◆ EXERCISE OBJECTIVE ◆
Extract the line that contains "You are a computer-use agent." and every line after it through the end of the records below, exactly as written, leaving out any pictures.

◆ DATA PROVIDED ◆
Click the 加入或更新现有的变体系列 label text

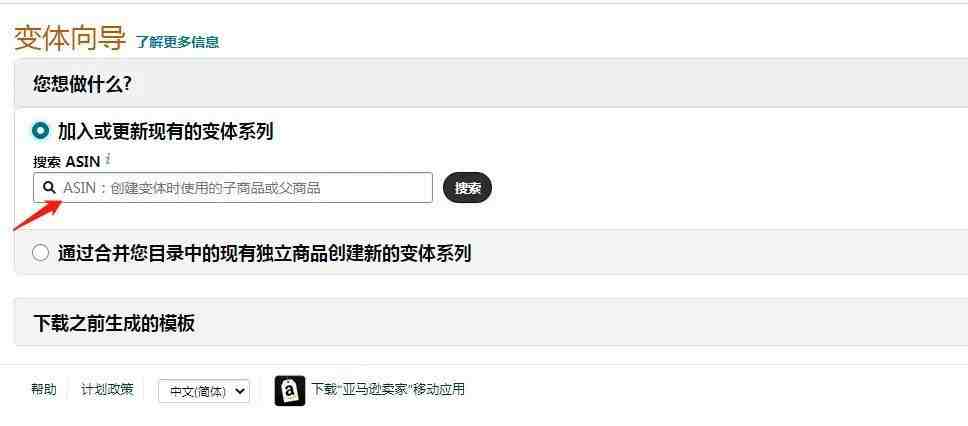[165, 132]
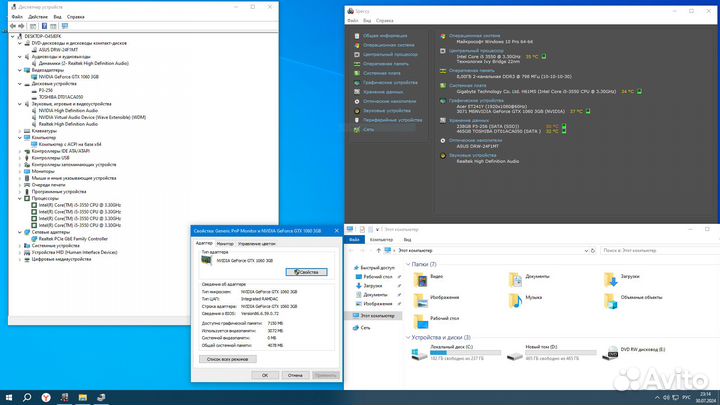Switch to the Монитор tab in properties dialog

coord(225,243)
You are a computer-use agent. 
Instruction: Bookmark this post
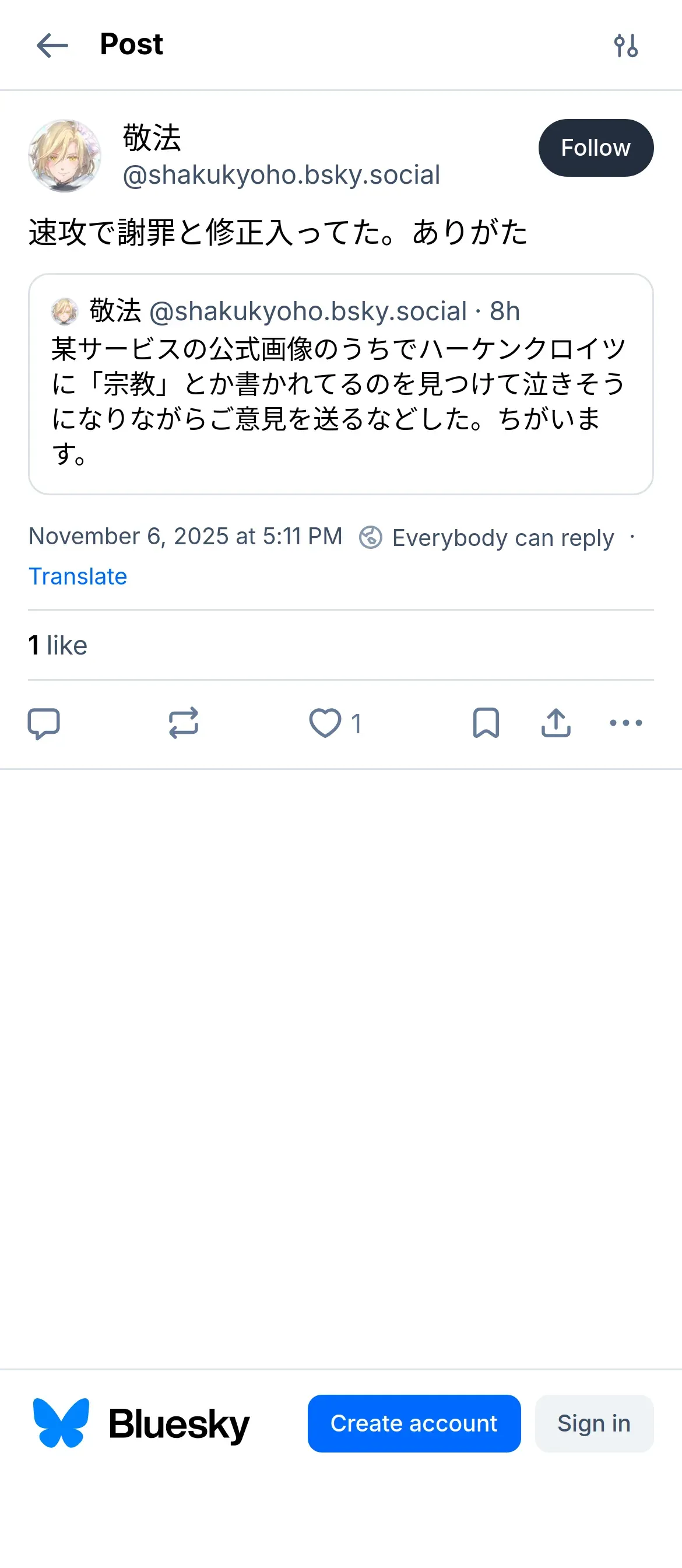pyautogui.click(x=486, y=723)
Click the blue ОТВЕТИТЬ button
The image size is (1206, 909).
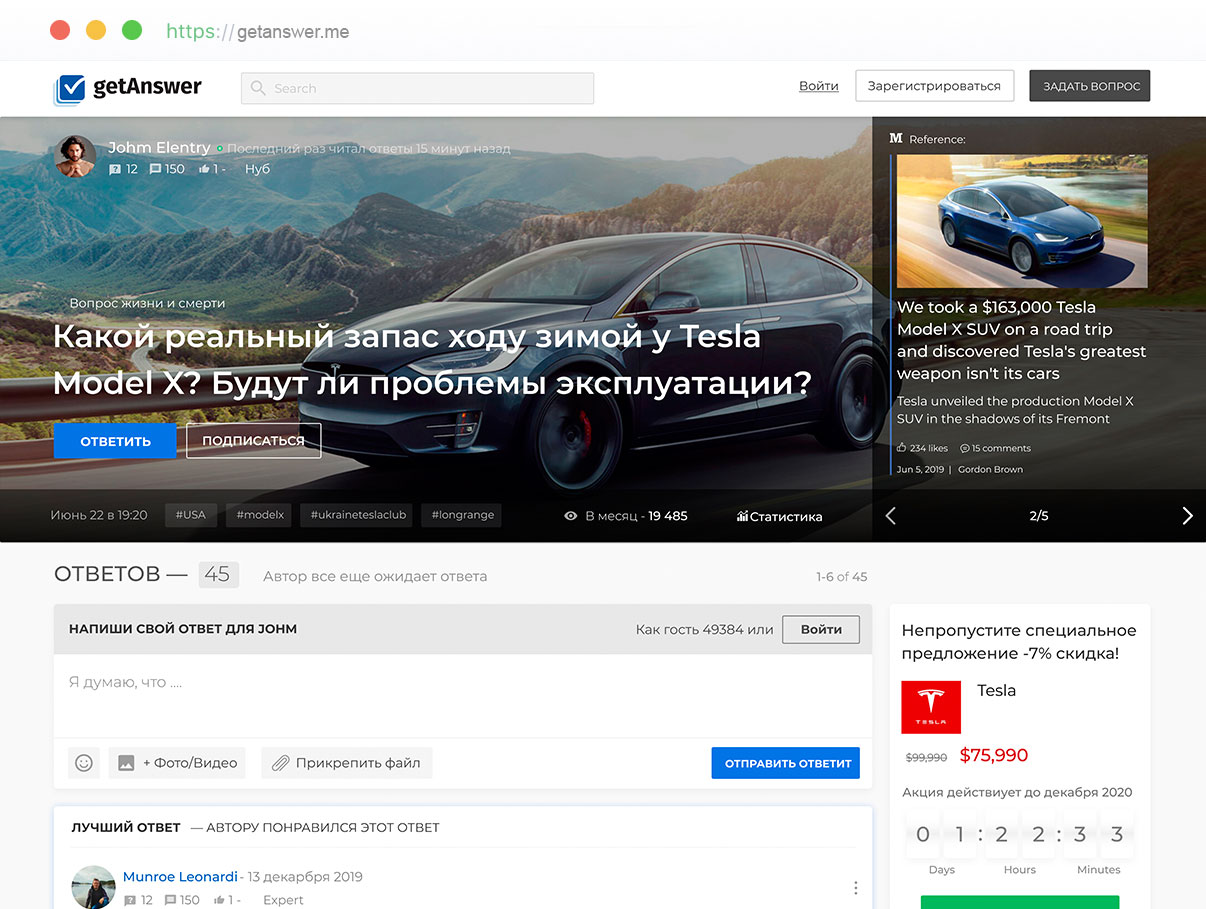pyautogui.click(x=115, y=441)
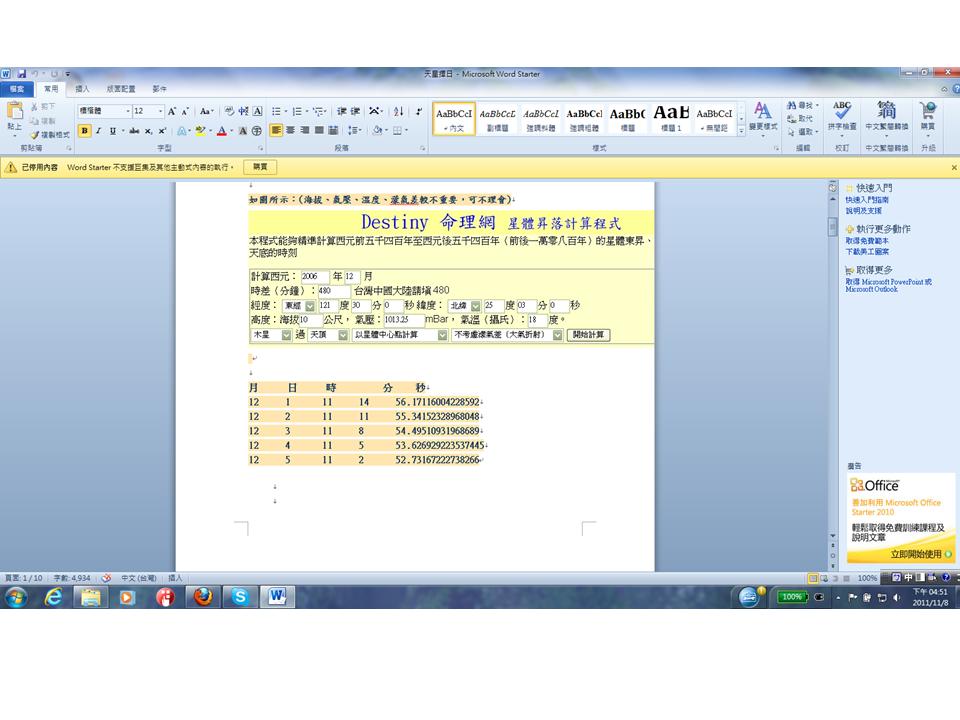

◆ EXERCISE SOLUTION ◆
You are a computer-use agent. 
Instruction: Bookmark this post
pyautogui.click(x=486, y=723)
Click the blue ОТВЕТИТЬ button
The image size is (1206, 909).
pyautogui.click(x=115, y=441)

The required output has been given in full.